His comments follow a statement by Jordan's King Abdullah II, in which he predicted "a massive conflict with the Hashemite Kingdom of Jordan" if Tel Aviv was allowed to fulfill its plans for the West Bank. Cited by Petra News Agency, Israel's planned territory seizures have also been condemned by Saudi Arabia,  the permanent Arab group at the United Nations, and Canada. Among those in opposition of the seizures is Joe Biden, the presumptive Democratic nominee for US president in the upcoming November election. 

Earlier in the week, the head of the Palestinian Authority, Mahmoud Abbas, announced the termination of all agreements with Israel and the US amid Tel Aviv's announcement.

The Israeli unity government created by political rivals Benjamin Netanyahu and Benny Gantz is mulling the possibility of extending its territory based on Trump's so-called Deal of the Century peace plan introduced in January.
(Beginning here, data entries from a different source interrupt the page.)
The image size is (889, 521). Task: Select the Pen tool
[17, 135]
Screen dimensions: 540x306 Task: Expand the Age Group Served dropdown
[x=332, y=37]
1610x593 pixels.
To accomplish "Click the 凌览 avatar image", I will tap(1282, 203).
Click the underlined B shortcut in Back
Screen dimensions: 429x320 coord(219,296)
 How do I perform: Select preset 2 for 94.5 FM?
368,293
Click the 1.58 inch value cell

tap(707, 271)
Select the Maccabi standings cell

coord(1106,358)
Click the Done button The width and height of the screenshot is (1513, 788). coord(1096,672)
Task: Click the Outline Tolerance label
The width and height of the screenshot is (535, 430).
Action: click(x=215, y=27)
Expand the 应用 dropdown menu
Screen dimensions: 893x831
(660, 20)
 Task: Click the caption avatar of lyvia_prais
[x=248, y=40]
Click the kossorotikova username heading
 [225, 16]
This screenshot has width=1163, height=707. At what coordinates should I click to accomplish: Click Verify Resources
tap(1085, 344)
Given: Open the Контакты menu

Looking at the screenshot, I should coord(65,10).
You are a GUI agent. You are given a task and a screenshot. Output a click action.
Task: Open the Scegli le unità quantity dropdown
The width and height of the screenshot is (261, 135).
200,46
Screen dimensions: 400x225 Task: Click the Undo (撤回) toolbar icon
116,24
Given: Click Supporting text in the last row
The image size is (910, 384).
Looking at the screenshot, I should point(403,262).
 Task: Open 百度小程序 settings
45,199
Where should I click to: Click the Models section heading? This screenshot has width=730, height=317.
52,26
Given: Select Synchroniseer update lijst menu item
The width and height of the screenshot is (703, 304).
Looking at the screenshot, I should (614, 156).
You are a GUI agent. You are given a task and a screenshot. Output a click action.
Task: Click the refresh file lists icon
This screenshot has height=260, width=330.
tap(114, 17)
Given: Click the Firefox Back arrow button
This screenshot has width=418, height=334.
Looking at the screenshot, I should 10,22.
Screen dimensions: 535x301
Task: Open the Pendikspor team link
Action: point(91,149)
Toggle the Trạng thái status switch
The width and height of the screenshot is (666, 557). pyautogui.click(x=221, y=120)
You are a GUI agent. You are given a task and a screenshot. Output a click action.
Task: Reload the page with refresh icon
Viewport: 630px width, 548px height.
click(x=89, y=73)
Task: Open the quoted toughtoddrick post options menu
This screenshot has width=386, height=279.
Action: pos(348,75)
The deal, along with the sovereignty extension, also envisages Jerusalem to be the "undivided capital" of Israel and reportedly offers the Palestinians the recognition of their independence on the condition of a complete demilitarisation by the Palestinian Authority.

Trump's deal received harsh criticism from many, including Abbas, who slammed it as another "injustice" towards the Palestinian people, insisting instead on the restoration of the pre-1967 Palestinian territory seized by Israel.

Apart from Egypt, Jordan is the only Arab state that has a formal peace treaty with Israel, signed in 1994.